Falling assets are an especially hard blow to 401(k) providers who have followed the strategy of giving away services for free to build market share. Fully ninety percent of the segments income is derived from asset management fees, said Bush. With assets falling, the trend is for vendors to review their commitment to the full-service 401(k) business.

"To the extent that they [fees from assets] stay down a significant period of the time you are going to see these trends move more rapidly," he postulated. "This is a consolidation that needed to happen anyway."

More eWholesaling?

Panelists seemed to agree that revolution in wholesaling will pick up pace in wake of September 11. Those events may also benefit firms that had previously felt behind in the wholesaling race.

Firms that had invested in building inside wholesale forces to save costs while enviously watching competitors build large external wholesaler teams may suddenly find themselves better situated than their rivals. This is because travel restrictions and fears are shifting attention from in-person visits to more remote touching using technology.

Charles O'Neill, principal Diversified Management Resources, predicted a further consolidation of wholesaler territories and a move from outside to inside wholesalers. "Second tier firms that are trying to be first tier in the services they provide may need to do something," he added.

Steve Miyao, founder and ceo of Kasina, pointed out that the firms still need to gather assets even as they face corporate wide travel bans. "How can they do that if they do not travel?" he asked. "How can we use technology to build these relationships in a more cost-effective manner? Many firms are moving into that technology faster than they had planned."

External wholesalers will never fade away, said Miyao, but he does foresee an evolution in the divide between internal and external teams. He sees outside teams focusing on the most profitable clients while internal wholesalers focus on less=profitable clients.

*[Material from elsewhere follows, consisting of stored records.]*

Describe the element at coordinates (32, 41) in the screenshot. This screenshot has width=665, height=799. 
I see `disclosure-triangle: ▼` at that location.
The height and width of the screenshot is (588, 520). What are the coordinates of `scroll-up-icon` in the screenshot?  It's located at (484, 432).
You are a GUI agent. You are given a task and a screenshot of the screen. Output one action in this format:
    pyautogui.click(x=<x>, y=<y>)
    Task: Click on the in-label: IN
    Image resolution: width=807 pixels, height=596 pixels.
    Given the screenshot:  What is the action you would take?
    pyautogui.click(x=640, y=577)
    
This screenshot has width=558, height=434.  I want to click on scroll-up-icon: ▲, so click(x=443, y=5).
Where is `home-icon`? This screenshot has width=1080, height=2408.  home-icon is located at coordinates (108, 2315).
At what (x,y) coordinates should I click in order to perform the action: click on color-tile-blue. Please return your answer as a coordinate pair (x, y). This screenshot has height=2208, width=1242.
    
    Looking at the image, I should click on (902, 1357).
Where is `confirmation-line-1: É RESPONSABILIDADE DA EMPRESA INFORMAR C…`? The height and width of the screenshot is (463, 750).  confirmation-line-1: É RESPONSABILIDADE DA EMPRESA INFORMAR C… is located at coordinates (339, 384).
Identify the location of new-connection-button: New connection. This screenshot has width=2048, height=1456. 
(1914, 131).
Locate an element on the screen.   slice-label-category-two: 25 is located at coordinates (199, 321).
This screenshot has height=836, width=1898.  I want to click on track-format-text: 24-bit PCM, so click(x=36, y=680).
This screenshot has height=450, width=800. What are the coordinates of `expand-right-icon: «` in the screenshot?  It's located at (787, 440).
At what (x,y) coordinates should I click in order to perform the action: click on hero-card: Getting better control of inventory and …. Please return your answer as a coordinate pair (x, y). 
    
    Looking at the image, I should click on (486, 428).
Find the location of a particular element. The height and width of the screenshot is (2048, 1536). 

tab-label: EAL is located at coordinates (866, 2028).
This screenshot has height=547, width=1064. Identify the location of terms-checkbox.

Yet, Sloane raised the possibility that eWholesaling faces a number of challenges. Spreading computer viruses and users lack of comfort with technology will impede ewholesaling and other etools, he contended. "There will be a reticence of people using new tools," he told the audience.

These problems are not the only reasons panelists predict eWholesaling will not be a magic bullet. "Investment advisors have desktop technology that screen the great number of funds from their universe," said Donald M. Hawley, president of ACS Financial Solutions. "No passive marketing is going to jump past this. Know who your customer is, know what type of allocation they use and build human connections as to why you should do business with me. eWholesaling will be very important for support materials."

Troy Shaver, vice chairman of GoldK, agreed that the market is not yet ready for eWholesalers. Shavers based his observation on experience gained through jumping from the traditional side of the fund business to the head of a Web-based 401(k) administration firm.

His firm tried eWholesaling but discovered the market needed training that had to be done the old fashioned what by wholesalers making personal calls.

"I can't tell you when it is going to change, but I do not see the human element going away anytime soon," Shaver concluded.